Aline Scherer
Recebemos nesse feriado a visita do criador da primeira campanha publicitária da Zero Hora, Luiz Augusto Cama, vice-presidente da agência Ogilvy. Ele contou como foi fazer o filme de 30 segundos que mostrava um jovem com ares de intelectual enfrentando qualquer empecilho para ler o seu jornal. O ator, que trabalhava no atendimento da agência Denílson (a que criou o comercial), atravessava a avenida Borges de Medeiros na esquina com a Rua da Praia caminhando e lendo sua Zero Hora. A peça foi gravada sem interrupções, em hora de grande movimento no centro, sem interditar as ruas. Cama conta que nessa época a edição era feita através de moviola: os rolos de filme rebatiam no espelho como no monitor.
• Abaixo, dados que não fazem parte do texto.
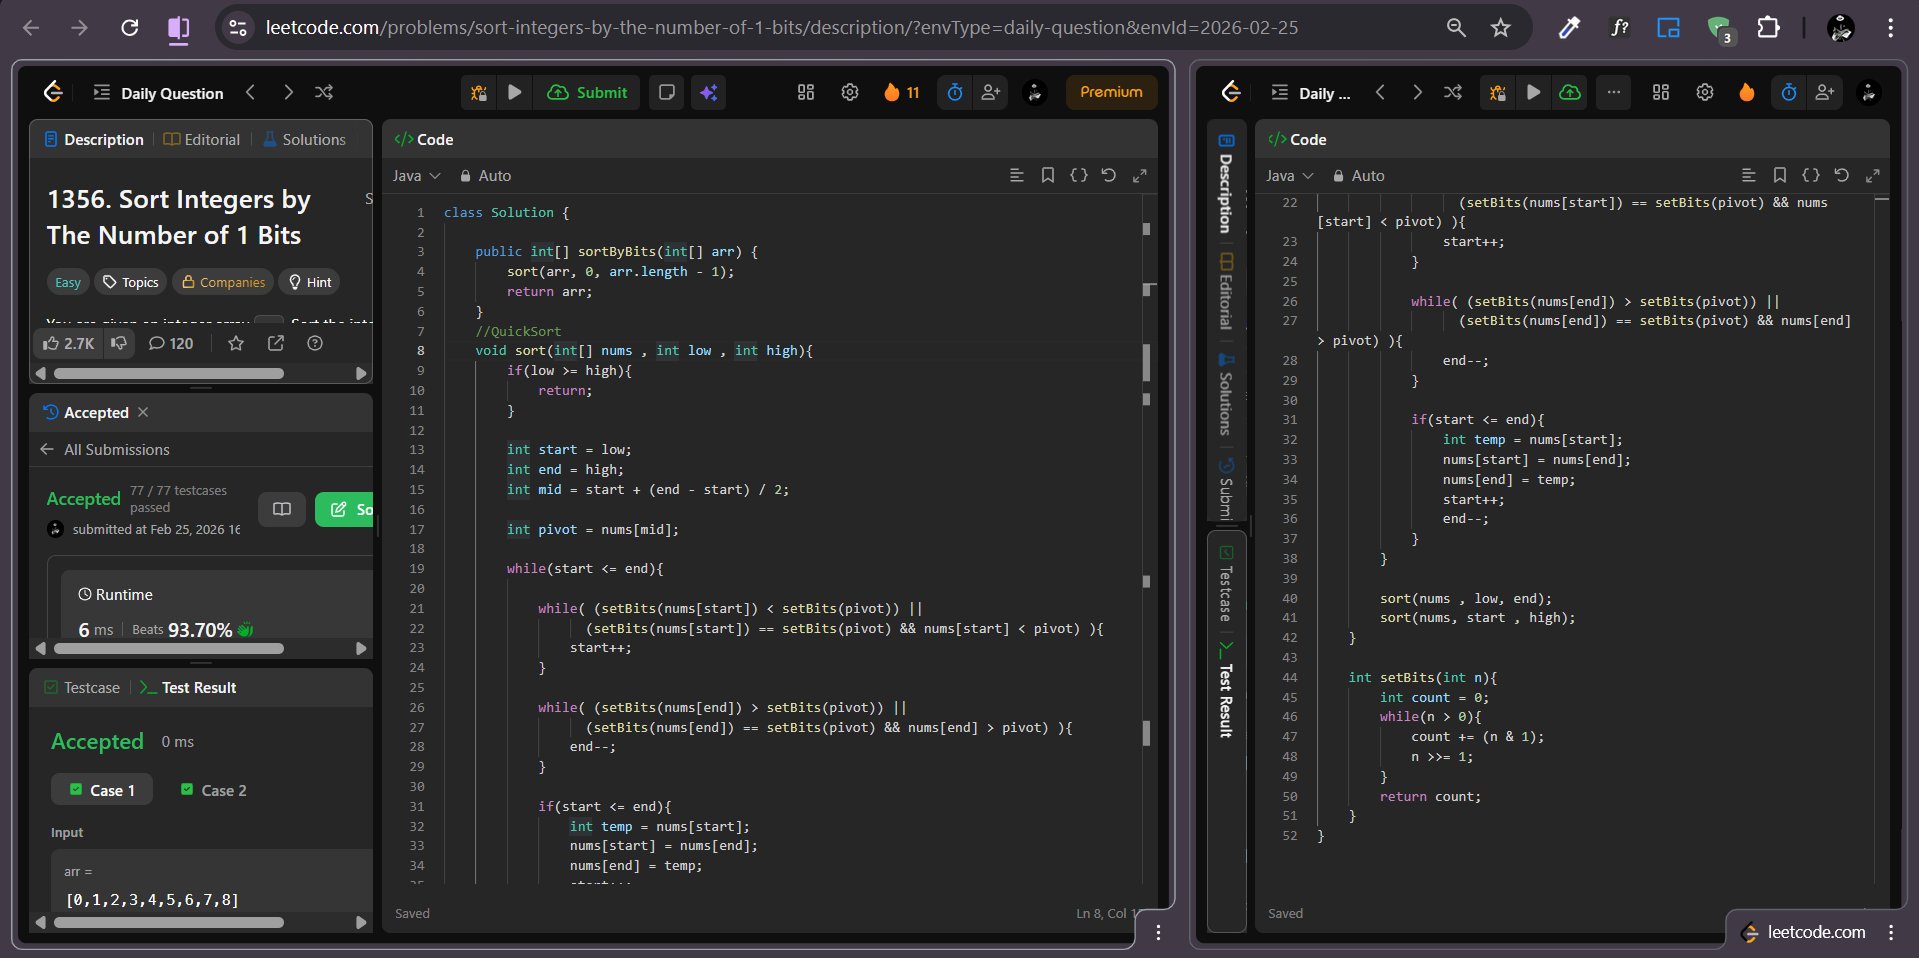Screen dimensions: 1919x958
Task: Click the description panel horizontal scrollbar
Action: (x=168, y=373)
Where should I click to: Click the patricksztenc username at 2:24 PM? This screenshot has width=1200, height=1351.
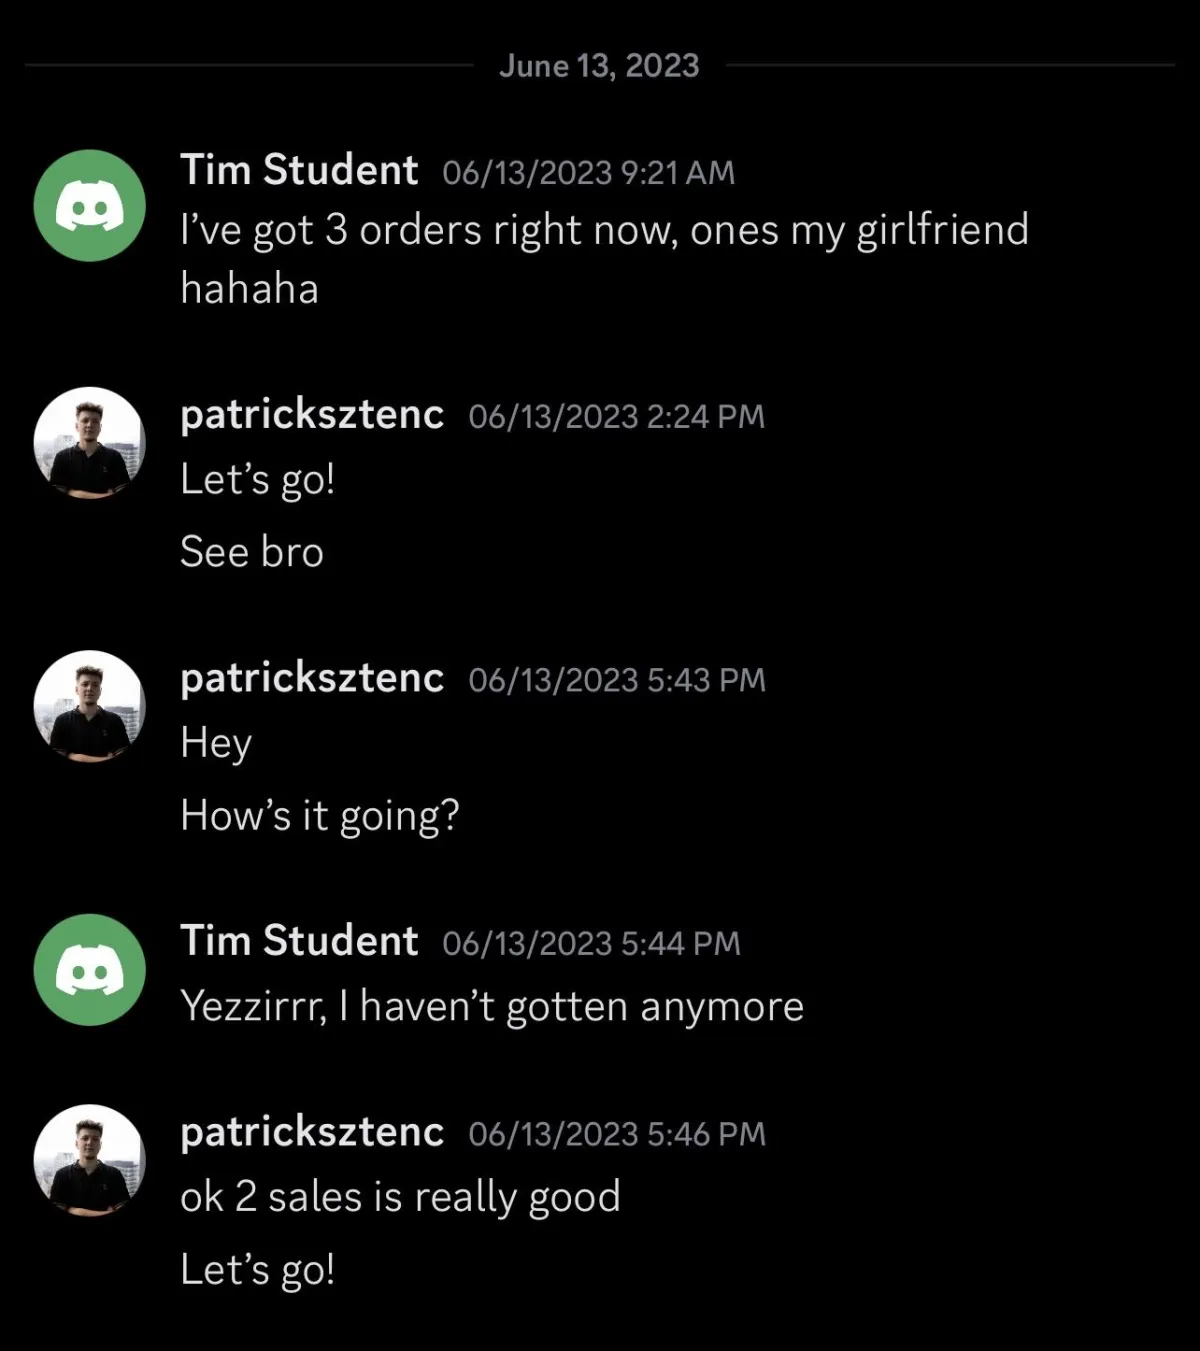click(x=312, y=414)
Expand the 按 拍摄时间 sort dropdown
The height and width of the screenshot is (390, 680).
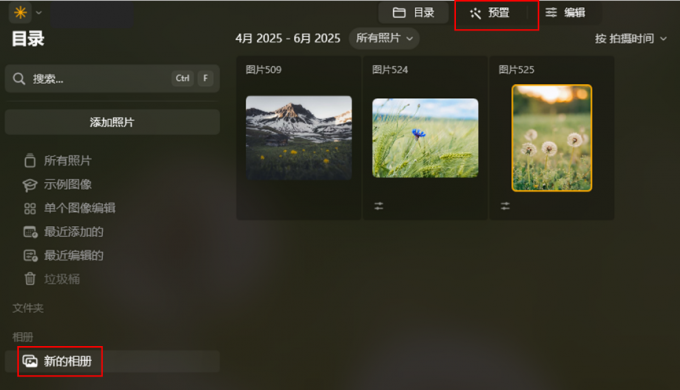[631, 39]

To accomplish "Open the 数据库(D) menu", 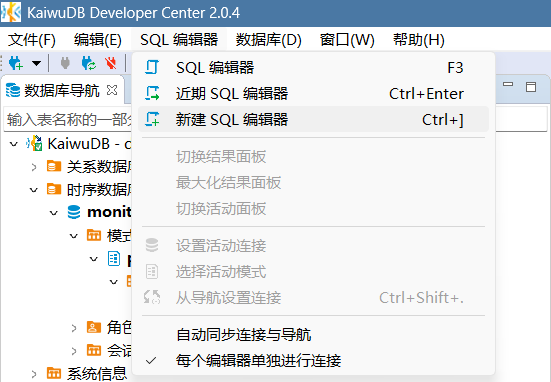I will tap(268, 39).
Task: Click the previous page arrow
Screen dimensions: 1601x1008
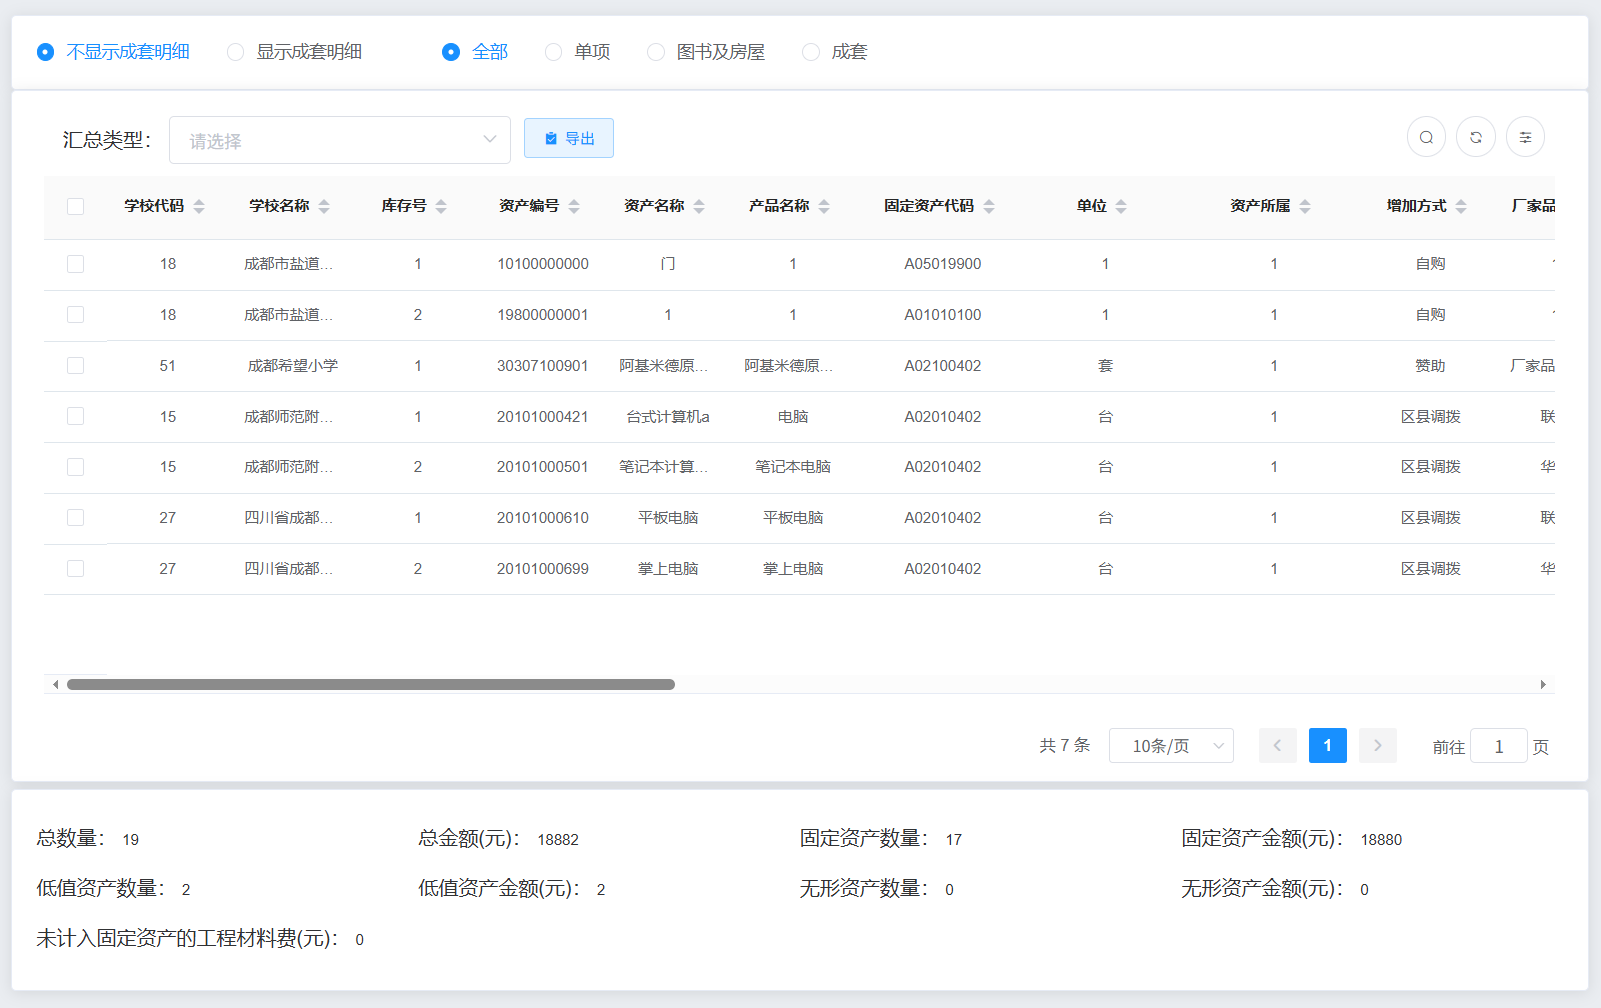Action: 1277,745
-Antigamente não tinha truques, o máximo de efeito especial que se fazia era fundir uma imagem em preto e branco. – compara com as tecnologias de hoje. Acrescentando que é muito fácil sentar na frente de um Machintosh e colecionar figuras e animações.
-Hoje em dia há muita preocupação com a forma e o conteúdo fica esquecido. Não se contam mais histórias como antigamente, comenta o publicitário.
Além desse anúncio, Cama promoveu o lançamento da campanha “Gaúcha rumo ao espaço” da TV Gaúcha e da inauguração do estádio do Beira Rio em 1969. O publicitário deu aula de Comunicação na PUC e ajudou a criar o currículo de quatro anos do curso de Publicidade e Propaganda da mesma faculdade.
17 Outubro, 2007 às 12:59 pm |
grande sacada esse texto! parabéns
mas essa hitória do Cama, de forma e conteúdo… sei lah eu, acho as duas coisas inseparáveis. forma já é conteúdo e vice-versa. pensem num grafite em um muro, não há como dizer o q eh forma ou o q eh conteúdo ali.